Exercício:
Reproduza fielmente a parte da notícia sobre o campeonato de surfe que começa nas palavras "Emslie terminou em" e termina depois de "Qualifying Series (WQS).".

Jihad conquista seu 1.º WQS

O paranaense Jihad Kohdr, 20 anos, foi o grande campeão do maior campeonato de surfe já realizado no Rio Grande do Sul. Um público estimado em mais de 15 mil pessoas enfrentou o vento sul para acompanhar as baterias decisivas no último dia do Reef Classic 2004 em Torres. Os gaúchos Rodrigo Dornelles e Daison Pereira foram barrados nas semifinais, quando o sul-africano Greg Emslie tirou a maior nota – 9,63 – do campeonato e quebrou o recorde que era do próprio campeão. Na grande final, ele liderou boa parte da bateria, mas Jihad surfou a melhor onda para conquistar o seu primeiro título no circuito mundial.

Emslie terminou em segundo lugar, com o paulista Renato Galvão ficando em terceiro e o bicampeão brasileiro Leonardo Neves terminando com a quarta colocação, entre os 136 surfistas de onze paises que participaram da terceira etapa do World Qualifying Series (WQS).

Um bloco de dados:
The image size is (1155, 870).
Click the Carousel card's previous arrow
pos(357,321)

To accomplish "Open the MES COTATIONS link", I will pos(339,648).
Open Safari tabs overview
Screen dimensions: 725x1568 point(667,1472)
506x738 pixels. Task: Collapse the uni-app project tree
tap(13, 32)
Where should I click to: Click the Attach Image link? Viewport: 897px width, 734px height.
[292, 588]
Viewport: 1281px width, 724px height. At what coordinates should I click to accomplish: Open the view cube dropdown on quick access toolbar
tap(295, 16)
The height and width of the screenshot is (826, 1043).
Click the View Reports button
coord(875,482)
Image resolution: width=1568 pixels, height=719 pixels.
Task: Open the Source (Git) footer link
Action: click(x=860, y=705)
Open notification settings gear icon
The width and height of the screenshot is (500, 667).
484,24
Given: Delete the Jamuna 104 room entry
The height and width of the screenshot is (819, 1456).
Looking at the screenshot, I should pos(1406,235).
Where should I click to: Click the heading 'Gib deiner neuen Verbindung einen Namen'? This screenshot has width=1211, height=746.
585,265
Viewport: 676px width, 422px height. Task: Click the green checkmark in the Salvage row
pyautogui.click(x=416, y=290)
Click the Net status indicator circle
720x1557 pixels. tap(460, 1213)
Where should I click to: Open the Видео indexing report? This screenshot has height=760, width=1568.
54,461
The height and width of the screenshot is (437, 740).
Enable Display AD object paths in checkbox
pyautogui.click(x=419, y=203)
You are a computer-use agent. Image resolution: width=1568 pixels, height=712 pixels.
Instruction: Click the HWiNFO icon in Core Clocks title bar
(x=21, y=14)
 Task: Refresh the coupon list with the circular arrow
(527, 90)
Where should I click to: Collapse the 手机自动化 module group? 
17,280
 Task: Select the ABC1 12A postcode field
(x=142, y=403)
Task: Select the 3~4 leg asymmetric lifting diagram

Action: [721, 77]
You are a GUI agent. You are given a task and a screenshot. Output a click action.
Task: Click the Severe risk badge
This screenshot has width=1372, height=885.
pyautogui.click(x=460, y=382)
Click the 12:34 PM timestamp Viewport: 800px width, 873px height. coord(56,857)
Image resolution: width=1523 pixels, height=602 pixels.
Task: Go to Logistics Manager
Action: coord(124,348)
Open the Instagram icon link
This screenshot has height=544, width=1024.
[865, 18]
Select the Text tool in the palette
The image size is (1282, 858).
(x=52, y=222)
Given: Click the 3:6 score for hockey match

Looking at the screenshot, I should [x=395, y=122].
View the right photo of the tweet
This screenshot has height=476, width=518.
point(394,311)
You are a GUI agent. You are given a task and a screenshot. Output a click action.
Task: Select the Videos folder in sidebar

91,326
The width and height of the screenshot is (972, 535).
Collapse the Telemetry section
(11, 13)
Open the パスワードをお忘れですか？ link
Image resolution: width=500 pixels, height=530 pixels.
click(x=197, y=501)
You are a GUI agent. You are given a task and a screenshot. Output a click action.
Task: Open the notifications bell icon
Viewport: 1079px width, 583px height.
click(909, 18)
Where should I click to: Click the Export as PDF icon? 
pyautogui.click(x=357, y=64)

Resposta do exercício:
Emslie terminou em segundo lugar, com o paulista Renato Galvão ficando em terceiro e o bicampeão brasileiro Leonardo Neves terminando com a quarta colocação, entre os 136 surfistas de onze paises que participaram da terceira etapa do World Qualifying Series (WQS).